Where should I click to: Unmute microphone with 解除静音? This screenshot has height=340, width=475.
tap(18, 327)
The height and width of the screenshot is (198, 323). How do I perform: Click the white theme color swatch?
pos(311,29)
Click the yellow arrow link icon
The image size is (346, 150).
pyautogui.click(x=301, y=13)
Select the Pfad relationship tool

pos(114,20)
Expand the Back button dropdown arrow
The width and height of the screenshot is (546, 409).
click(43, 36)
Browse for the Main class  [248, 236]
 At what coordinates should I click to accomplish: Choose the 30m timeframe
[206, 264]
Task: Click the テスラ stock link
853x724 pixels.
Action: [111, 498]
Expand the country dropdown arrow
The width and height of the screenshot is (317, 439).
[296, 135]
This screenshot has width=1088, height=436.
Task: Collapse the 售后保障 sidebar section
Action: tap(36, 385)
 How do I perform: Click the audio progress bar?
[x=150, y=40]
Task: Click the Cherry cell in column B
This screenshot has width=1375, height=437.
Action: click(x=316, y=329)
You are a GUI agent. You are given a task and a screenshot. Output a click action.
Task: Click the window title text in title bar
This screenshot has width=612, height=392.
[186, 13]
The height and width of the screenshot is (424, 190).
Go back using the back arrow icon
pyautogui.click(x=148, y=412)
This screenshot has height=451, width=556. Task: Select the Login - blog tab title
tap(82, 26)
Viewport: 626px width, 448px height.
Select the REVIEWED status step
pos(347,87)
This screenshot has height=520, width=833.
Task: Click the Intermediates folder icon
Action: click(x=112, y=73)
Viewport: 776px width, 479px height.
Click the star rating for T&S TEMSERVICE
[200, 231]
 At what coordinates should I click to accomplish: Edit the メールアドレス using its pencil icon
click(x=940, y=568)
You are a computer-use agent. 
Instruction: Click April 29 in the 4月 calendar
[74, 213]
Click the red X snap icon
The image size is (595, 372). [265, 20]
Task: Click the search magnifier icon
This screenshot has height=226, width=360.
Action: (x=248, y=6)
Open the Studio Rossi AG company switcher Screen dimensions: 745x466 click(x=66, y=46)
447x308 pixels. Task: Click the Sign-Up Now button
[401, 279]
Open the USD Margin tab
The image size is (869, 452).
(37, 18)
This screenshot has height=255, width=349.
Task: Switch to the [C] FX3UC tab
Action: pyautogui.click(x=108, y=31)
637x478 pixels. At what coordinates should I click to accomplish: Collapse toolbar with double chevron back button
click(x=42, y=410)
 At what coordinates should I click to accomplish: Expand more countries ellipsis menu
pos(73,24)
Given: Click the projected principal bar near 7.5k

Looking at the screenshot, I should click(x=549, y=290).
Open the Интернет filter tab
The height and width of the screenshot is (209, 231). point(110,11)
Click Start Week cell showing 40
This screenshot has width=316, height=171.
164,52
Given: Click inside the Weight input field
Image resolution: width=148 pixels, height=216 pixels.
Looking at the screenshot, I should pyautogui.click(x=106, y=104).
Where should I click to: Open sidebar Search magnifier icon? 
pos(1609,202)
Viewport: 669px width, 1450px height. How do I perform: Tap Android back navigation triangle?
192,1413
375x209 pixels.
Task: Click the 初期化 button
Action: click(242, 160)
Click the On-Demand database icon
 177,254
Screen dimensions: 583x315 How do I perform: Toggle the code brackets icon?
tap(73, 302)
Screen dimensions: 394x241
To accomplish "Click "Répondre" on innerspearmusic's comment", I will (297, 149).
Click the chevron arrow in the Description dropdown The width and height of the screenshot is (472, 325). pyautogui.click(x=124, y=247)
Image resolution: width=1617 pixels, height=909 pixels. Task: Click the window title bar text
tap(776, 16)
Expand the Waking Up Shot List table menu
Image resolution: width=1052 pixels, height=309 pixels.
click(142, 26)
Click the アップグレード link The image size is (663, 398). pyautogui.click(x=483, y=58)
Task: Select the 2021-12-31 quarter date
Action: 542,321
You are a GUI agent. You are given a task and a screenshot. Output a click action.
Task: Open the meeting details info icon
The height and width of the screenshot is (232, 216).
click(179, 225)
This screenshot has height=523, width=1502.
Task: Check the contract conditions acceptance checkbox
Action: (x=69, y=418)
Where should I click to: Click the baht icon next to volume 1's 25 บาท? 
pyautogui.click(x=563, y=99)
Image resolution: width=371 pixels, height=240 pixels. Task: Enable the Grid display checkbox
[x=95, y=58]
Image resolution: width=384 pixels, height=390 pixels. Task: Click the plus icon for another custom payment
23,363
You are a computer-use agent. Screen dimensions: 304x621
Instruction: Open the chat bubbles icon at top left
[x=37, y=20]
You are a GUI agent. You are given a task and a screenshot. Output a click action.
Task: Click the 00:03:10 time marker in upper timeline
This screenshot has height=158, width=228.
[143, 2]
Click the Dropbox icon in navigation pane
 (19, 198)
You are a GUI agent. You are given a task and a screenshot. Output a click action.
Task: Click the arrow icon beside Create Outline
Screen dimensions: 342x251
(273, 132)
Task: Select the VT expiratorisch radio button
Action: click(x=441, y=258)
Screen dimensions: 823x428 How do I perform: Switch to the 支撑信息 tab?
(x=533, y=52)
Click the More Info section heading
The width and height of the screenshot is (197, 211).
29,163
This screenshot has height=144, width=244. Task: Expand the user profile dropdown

===============

## TASK REQUIREMENTS
Copy all the data. Match it exactly.

## ANSWER BOX
Where should I click to: Unmute microphone with 解除静音? This screenshot has height=340, width=475.
tap(18, 327)
The height and width of the screenshot is (198, 323). How do I perform: Click the white theme color swatch?
pos(311,29)
Click the yellow arrow link icon
The image size is (346, 150).
pyautogui.click(x=301, y=13)
Select the Pfad relationship tool

pos(114,20)
Expand the Back button dropdown arrow
The width and height of the screenshot is (546, 409).
click(43, 36)
Browse for the Main class  [248, 236]
 At what coordinates should I click to accomplish: Choose the 30m timeframe
[206, 264]
Task: Click the テスラ stock link
853x724 pixels.
Action: [111, 498]
Expand the country dropdown arrow
The width and height of the screenshot is (317, 439).
[296, 135]
This screenshot has width=1088, height=436.
Task: Collapse the 售后保障 sidebar section
Action: tap(36, 385)
 How do I perform: Click the audio progress bar?
[x=150, y=40]
Task: Click the Cherry cell in column B
This screenshot has width=1375, height=437.
Action: click(x=316, y=329)
You are a GUI agent. You are given a task and a screenshot. Output a click action.
Task: Click the window title text in title bar
This screenshot has width=612, height=392.
[186, 13]
The height and width of the screenshot is (424, 190).
Go back using the back arrow icon
pyautogui.click(x=148, y=412)
This screenshot has height=451, width=556. Task: Select the Login - blog tab title
tap(82, 26)
Viewport: 626px width, 448px height.
Select the REVIEWED status step
pos(347,87)
This screenshot has height=520, width=833.
Task: Click the Intermediates folder icon
Action: click(x=112, y=73)
Viewport: 776px width, 479px height.
Click the star rating for T&S TEMSERVICE
[200, 231]
 At what coordinates should I click to accomplish: Edit the メールアドレス using its pencil icon
click(x=940, y=568)
You are a computer-use agent. 
Instruction: Click April 29 in the 4月 calendar
[74, 213]
Click the red X snap icon
The image size is (595, 372). [265, 20]
Task: Click the search magnifier icon
This screenshot has height=226, width=360.
Action: (x=248, y=6)
Open the Studio Rossi AG company switcher Screen dimensions: 745x466 click(x=66, y=46)
447x308 pixels. Task: Click the Sign-Up Now button
[401, 279]
Open the USD Margin tab
The image size is (869, 452).
(37, 18)
This screenshot has height=255, width=349.
Task: Switch to the [C] FX3UC tab
Action: pyautogui.click(x=108, y=31)
637x478 pixels. At what coordinates should I click to accomplish: Collapse toolbar with double chevron back button
click(x=42, y=410)
 At what coordinates should I click to accomplish: Expand more countries ellipsis menu
pos(73,24)
Given: Click the projected principal bar near 7.5k

Looking at the screenshot, I should click(x=549, y=290).
Open the Интернет filter tab
The height and width of the screenshot is (209, 231). point(110,11)
Click Start Week cell showing 40
This screenshot has width=316, height=171.
164,52
Given: Click inside the Weight input field
Image resolution: width=148 pixels, height=216 pixels.
Looking at the screenshot, I should pyautogui.click(x=106, y=104).
Where should I click to: Open sidebar Search magnifier icon? 
pos(1609,202)
Viewport: 669px width, 1450px height. How do I perform: Tap Android back navigation triangle?
192,1413
375x209 pixels.
Task: Click the 初期化 button
Action: click(242, 160)
Click the On-Demand database icon
 177,254
Screen dimensions: 583x315 How do I perform: Toggle the code brackets icon?
tap(73, 302)
Screen dimensions: 394x241
To accomplish "Click "Répondre" on innerspearmusic's comment", I will (297, 149).
Click the chevron arrow in the Description dropdown The width and height of the screenshot is (472, 325). pyautogui.click(x=124, y=247)
Image resolution: width=1617 pixels, height=909 pixels. Task: Click the window title bar text
tap(776, 16)
Expand the Waking Up Shot List table menu
Image resolution: width=1052 pixels, height=309 pixels.
click(142, 26)
Click the アップグレード link The image size is (663, 398). pyautogui.click(x=483, y=58)
Task: Select the 2021-12-31 quarter date
Action: 542,321
You are a GUI agent. You are given a task and a screenshot. Output a click action.
Task: Open the meeting details info icon
The height and width of the screenshot is (232, 216).
click(179, 225)
This screenshot has height=523, width=1502.
Task: Check the contract conditions acceptance checkbox
Action: (x=69, y=418)
Where should I click to: Click the baht icon next to volume 1's 25 บาท? 
pyautogui.click(x=563, y=99)
Image resolution: width=371 pixels, height=240 pixels. Task: Enable the Grid display checkbox
[x=95, y=58]
Image resolution: width=384 pixels, height=390 pixels. Task: Click the plus icon for another custom payment
23,363
You are a computer-use agent. Screen dimensions: 304x621
Instruction: Open the chat bubbles icon at top left
[x=37, y=20]
You are a GUI agent. You are given a task and a screenshot. Output a click action.
Task: Click the 00:03:10 time marker in upper timeline
This screenshot has height=158, width=228.
[143, 2]
Click the Dropbox icon in navigation pane
 (19, 198)
You are a GUI agent. You are given a task and a screenshot. Output a click action.
Task: Click the arrow icon beside Create Outline
Screen dimensions: 342x251
(273, 132)
Task: Select the VT expiratorisch radio button
Action: click(x=441, y=258)
Screen dimensions: 823x428 How do I perform: Switch to the 支撑信息 tab?
(x=533, y=52)
Click the More Info section heading
The width and height of the screenshot is (197, 211).
29,163
This screenshot has height=144, width=244. Task: Expand the user profile dropdown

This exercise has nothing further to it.